Spring Shearing

Spring shearing is bigger than fall shearing.  The goats, all four of them, get sheared twice a year - spring and fall.  I've done this myself for as long as I've owned goats, although I started off poorly.  The first time It took me several hours per goat and I only had the stamina to do one a day.  Even with as few goats as I have, it took me a week or more to get them all sheared.  And they all looked like a four year old had gotten a hold of the scissors.  I'm sure they went back to their shelter and laughed at each other's hair cut.  And probably laughed at me.  But I've gotten better over the years.  I still only do one a day but even the worst of them only takes me an hour now and they actually look pretty good.  And Bernadette, who has wavy hair instead of curly dreadlocks, only takes me about 20 minutes.

The llamas and alpacas are a whole different story.  They are sheared only in the spring so we only have to fight the battle once a year.  Last spring, when they needed to be sheared for the first time in my care, I had never seen it done.  I decided I should hire a really good shearer.  My intention was to learn from an expert and then shear them myself after that.  Enter Sean Price.  He is part owner of Figment Ranch in Cypress, TX and has been shearing llamas for over 17 years.  Sean is wonderful.  He's young and strong and has a great hand with the animals.  His version of "tough love" is delightful to watch.  He expects the animals to stand up and stand still and put up with this once a year procedure without complaining.  He's not rough or abrupt but his expectations are high and amazingly, the animals always seem to rise to the occasion.  He's efficient and calm.  Two things I'm not when it comes to shearing.  And he knows the animals well enough to know when to back off and let them rest and when to push through and get them done.

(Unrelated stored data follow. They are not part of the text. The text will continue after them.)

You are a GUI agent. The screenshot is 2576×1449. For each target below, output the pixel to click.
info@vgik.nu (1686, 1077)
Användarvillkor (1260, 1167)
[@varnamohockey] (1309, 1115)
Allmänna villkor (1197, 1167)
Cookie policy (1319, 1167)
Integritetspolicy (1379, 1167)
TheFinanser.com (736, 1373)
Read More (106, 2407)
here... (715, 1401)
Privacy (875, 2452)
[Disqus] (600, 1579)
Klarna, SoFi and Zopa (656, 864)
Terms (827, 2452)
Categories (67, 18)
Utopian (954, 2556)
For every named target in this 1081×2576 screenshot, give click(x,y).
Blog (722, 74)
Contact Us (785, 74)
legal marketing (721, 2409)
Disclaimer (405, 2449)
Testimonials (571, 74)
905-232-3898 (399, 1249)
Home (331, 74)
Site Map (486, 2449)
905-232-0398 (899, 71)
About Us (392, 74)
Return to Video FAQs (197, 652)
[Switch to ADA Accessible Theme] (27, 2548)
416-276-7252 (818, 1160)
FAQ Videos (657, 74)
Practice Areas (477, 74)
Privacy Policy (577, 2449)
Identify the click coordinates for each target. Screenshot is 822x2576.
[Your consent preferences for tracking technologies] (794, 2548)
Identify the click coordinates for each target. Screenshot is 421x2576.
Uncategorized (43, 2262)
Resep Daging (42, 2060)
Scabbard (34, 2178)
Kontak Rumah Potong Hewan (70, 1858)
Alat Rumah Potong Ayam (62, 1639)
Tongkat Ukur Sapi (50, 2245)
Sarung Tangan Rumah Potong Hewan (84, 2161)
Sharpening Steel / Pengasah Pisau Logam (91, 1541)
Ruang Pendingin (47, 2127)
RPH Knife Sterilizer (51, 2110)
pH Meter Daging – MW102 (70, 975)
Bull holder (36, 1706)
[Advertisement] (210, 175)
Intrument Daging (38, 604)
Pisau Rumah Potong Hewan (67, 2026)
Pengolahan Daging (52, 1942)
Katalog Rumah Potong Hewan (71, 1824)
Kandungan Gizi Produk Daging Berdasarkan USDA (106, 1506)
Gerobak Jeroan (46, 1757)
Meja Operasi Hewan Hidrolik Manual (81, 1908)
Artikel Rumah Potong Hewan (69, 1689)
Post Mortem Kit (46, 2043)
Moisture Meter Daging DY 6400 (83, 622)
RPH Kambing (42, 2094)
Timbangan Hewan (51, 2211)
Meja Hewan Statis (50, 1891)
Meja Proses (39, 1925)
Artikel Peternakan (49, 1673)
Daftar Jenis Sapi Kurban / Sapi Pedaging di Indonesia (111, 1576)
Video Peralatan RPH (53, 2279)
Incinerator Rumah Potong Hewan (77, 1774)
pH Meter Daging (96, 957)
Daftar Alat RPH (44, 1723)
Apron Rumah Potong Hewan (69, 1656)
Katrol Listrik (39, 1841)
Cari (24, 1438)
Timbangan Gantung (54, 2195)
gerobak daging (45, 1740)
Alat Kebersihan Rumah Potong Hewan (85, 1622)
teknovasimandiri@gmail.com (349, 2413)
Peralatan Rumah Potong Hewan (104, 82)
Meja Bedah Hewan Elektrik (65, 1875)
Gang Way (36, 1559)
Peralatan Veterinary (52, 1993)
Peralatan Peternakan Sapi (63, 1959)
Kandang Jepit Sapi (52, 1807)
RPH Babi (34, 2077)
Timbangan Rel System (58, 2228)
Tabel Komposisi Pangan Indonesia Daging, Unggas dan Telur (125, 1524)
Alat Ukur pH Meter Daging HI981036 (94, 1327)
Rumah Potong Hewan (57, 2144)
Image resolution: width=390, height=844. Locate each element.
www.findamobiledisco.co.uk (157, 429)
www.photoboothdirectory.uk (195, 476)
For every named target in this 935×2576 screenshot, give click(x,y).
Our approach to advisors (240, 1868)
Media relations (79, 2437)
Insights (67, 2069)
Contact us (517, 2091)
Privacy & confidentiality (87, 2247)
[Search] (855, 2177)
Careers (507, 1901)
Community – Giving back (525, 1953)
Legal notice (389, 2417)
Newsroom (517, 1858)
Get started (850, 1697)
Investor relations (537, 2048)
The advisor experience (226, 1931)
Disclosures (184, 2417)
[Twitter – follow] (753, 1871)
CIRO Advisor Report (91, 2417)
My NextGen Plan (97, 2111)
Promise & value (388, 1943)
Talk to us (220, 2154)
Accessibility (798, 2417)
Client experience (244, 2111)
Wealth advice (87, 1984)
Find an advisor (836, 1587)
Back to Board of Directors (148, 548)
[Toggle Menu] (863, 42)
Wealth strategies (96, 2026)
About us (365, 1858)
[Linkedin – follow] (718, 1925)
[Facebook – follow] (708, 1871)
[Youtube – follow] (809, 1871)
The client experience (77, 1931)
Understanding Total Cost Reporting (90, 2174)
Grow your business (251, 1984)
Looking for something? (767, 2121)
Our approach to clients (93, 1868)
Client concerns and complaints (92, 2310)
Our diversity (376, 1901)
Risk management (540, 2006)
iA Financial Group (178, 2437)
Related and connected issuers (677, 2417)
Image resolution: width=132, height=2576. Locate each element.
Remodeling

Notice that Tucker, in the first picture, has very little hair on his head.  It's a llama thing.  Llamas also don't have much hair on their lower legs.  Scamp, on the other hand has a very fluffy head and the fluff on his legs goes all the way to the ground.  This lead to three very funny looking alpacas last year.  It was my first camelid shearing so when Sean said they don't shear the heads or lower legs of llamas, I said that was fine for the alpacas too.  I ended up with fuzzy headed, fuzzy legged bobble head dolls when he was finished with the alpacas.  They were cool and comfortable for the summer heat but they looked pretty funny. 

This year I requested that we shear the alpacas heads and lower legs so I would get more fiber and so they would look like the pictures of sheared alpacas I'd seen.  No problem.

Llamas and alpacas really do look odd after their sheared.  Their bodies, neck and legs are long and thin.... really long and really thin.  They have a concentration camp look to them.  You really get used to seeing them fluffy for almost the entire year and it's startling to see them nearly hairless.  Regardless of how they look, you can hear the big sigh of relief when they finally get a chance to take off that fur coat!  As much as I want the wonderful fiber they produce, shearing is more important for their comfort and health, particularly in our hot and humid climate.

So the llama and all the alpacas got sheared.  I have wonderful fleeces to pick through and send off to be processed.  They all got their annual shots and had their toenails trimmed.  Sean charged me a very reasonable price.  And the whole thing took about 2 hours!  I've watched Sean shear my animals twice now and have decided not to try and learn how to do it myself.  He's good and he's fast and he's charming and he's reasonably priced.  What's not to love?